* [Texte fourni]:
────

Tout sur les micro-organismes

Serina Robinson s'est souvent demandé pourquoi elle était si fascinée par les micro-organismes. «Je trouve tout simplement fascinant de travailler avec eux en laboratoire: ils ont l'air si simples de l'extérieur - de minuscules points sur une plaque de gélose. Mais ce qui se passe en leur sein est incroyablement complexe», explique-t-elle en guise d'explication.

Elle est fascinée par le fait que, quoi qu'il faille fabriquer, il existe quelque part un microbe doté d'une enzyme capable de le faire. Parallèlement, Serina Robinson est extrêmement intéressée par la manière dont les micro-organismes peuvent être utilisés pour décomposer des substances indésirables, comme celles que l'on trouve dans le sol ou les eaux usées. «Les mêmes familles d'enzymes sont souvent impliquées dans la fabrication et la dégradation des substances chimiques», explique-t-elle. C'est pourquoi elle a délibérément choisi pour sa thèse de doctorat un groupe de recherche travaillant à l'interface de la biosynthèse et de la biodégradation, deux domaines spécialisés traditionnellement séparés.

Mais ce n'est pas tout: outre l'interaction des enzymes et la question de leur fabrication, Serina Robinson s'intéresse à des aspects tels que: Pourquoi les micro-organismes fabriquent-ils certains produits? Quel est le rôle écologique de ces substances dans l'environnement? Comment affectent-ils les autres organismes ou façonnent-ils les communautés microbiennes? Comment réagissent-ils? Et aussi: Comment ces communautés réagissent-elles aux substances étrangères?

Prochain arrêt : Eawag

La prochaine étape de la carrière de Serina Robinson commencera en septembre, lorsqu'elle rejoindra l'Institut fédéral pour l'aménagement, l'épuration et la protection des eaux (Eawag) en tant que cheffe de groupe tenure-track. Elle pourra y créer son propre groupe de recherche au sein du département de microbiologie environnementale. Serina Robinson et ses futur·es collègues se concentreront notamment sur les aspects concernant les eaux usées et la dégradation des substances qu'elles contiennent, comme les pesticides, les médicaments ou encore les édulcorants artificiels.

────

* [Données étudiées]:
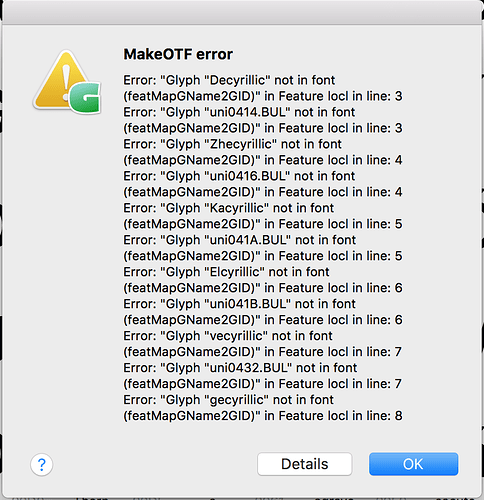Dismiss the dialog with OK
The image size is (484, 500).
click(x=413, y=464)
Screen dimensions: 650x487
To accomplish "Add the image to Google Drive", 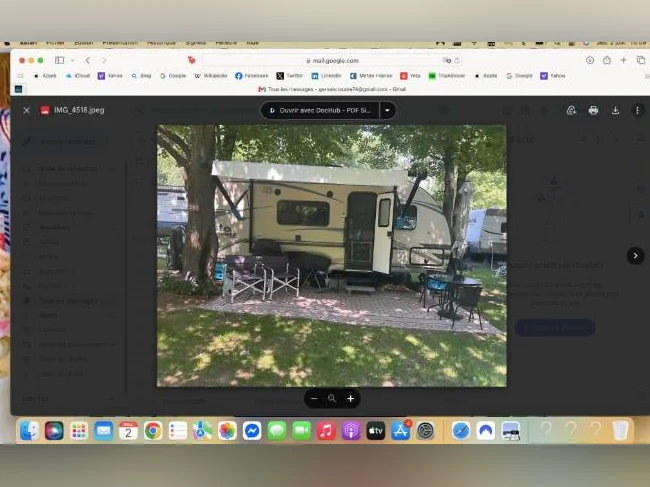I will click(571, 110).
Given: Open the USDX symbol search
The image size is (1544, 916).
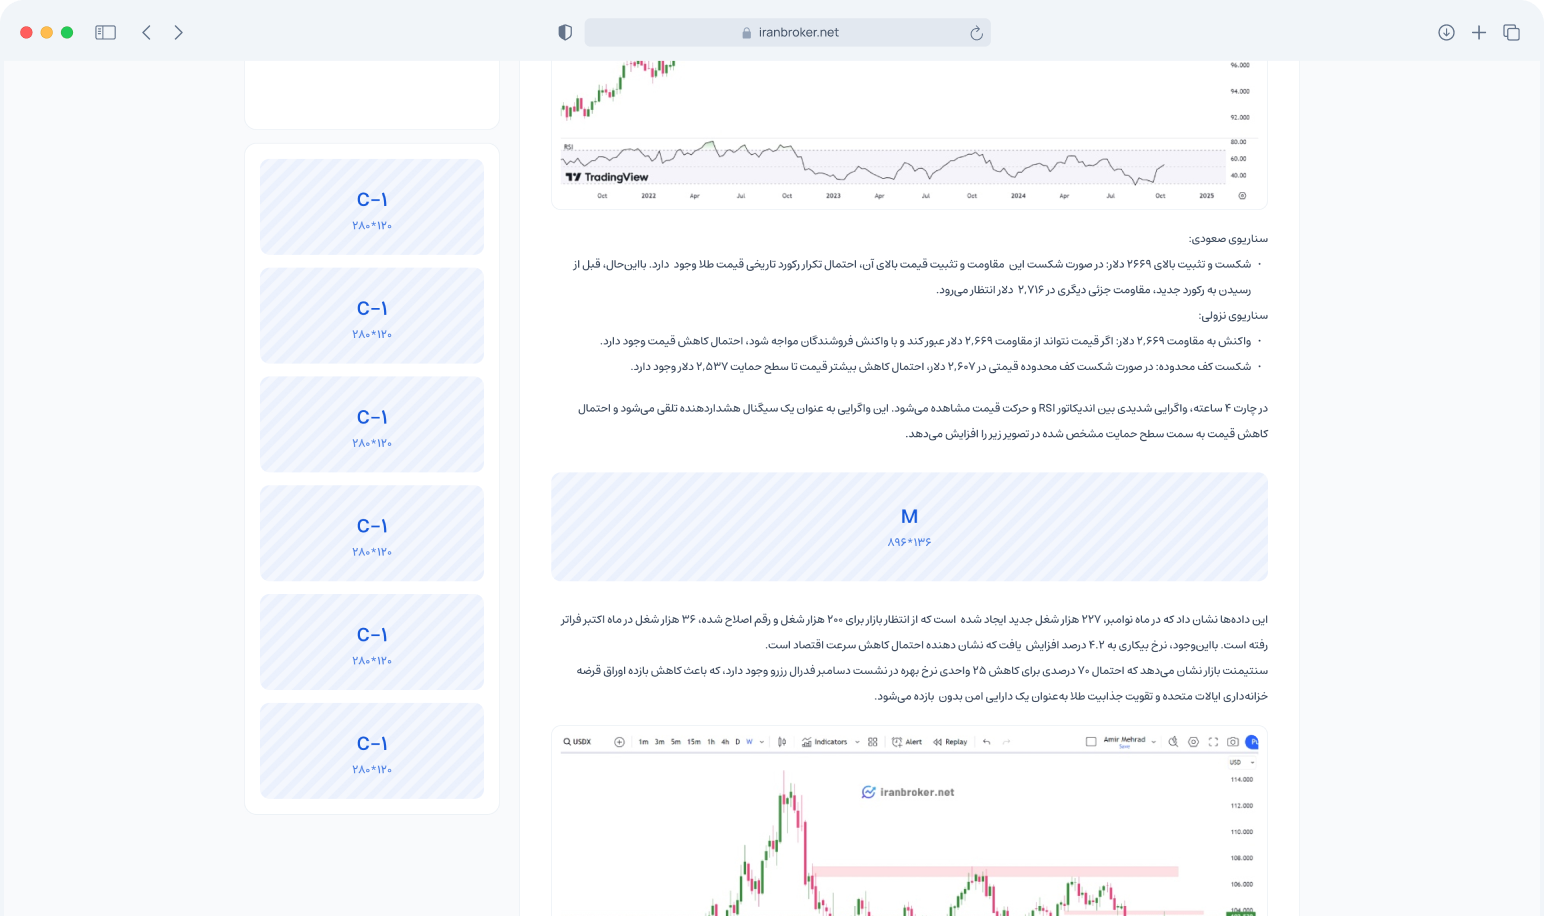Looking at the screenshot, I should (577, 742).
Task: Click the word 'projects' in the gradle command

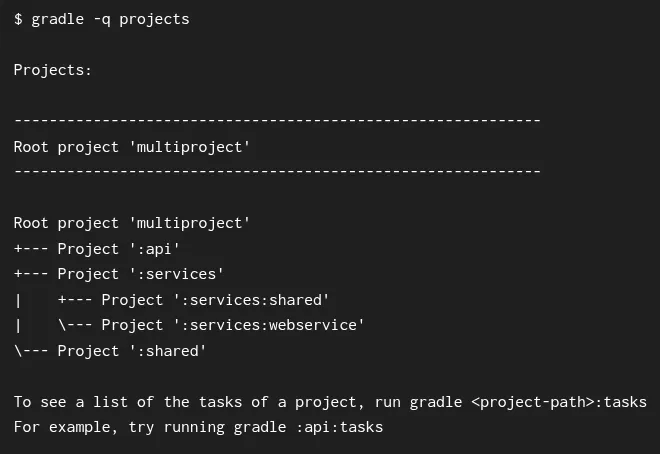Action: click(154, 19)
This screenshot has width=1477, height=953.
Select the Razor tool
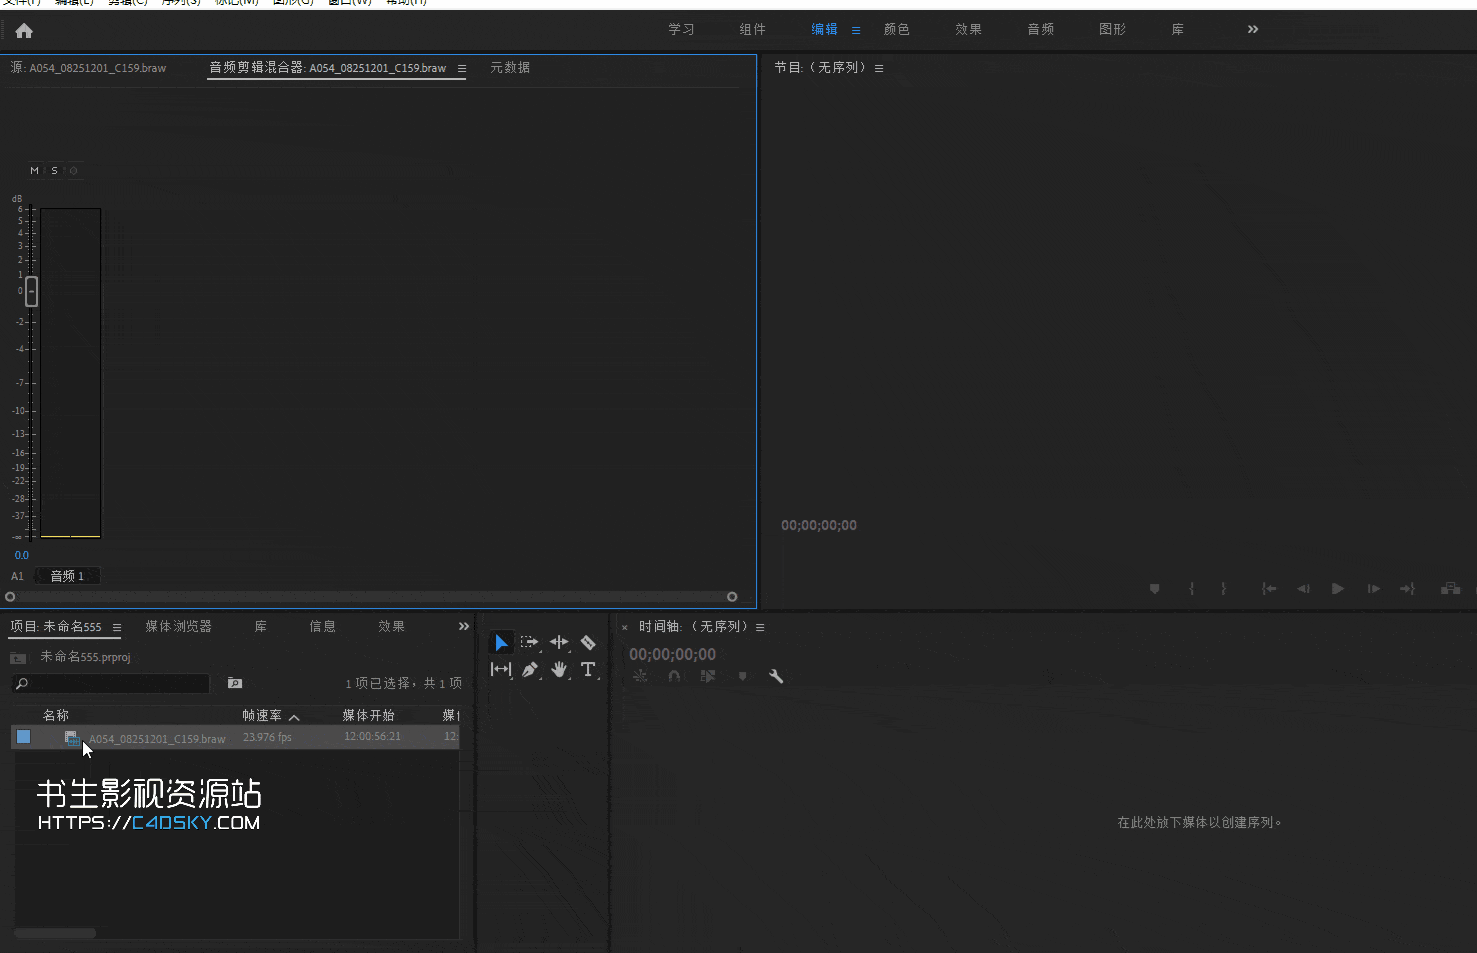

────

Pouvez-vous reprendre mot pour mot, dans le texte sur les micro-organismes, le passage qui commence par les mots contenant «Mais ce n'est» et s'achève sur «aux substances étrangères?» ? Les lignes n'interviennent pas ici.

* [Solution]:
Mais ce n'est pas tout: outre l'interaction des enzymes et la question de leur fabrication, Serina Robinson s'intéresse à des aspects tels que: Pourquoi les micro-organismes fabriquent-ils certains produits? Quel est le rôle écologique de ces substances dans l'environnement? Comment affectent-ils les autres organismes ou façonnent-ils les communautés microbiennes? Comment réagissent-ils? Et aussi: Comment ces communautés réagissent-elles aux substances étrangères?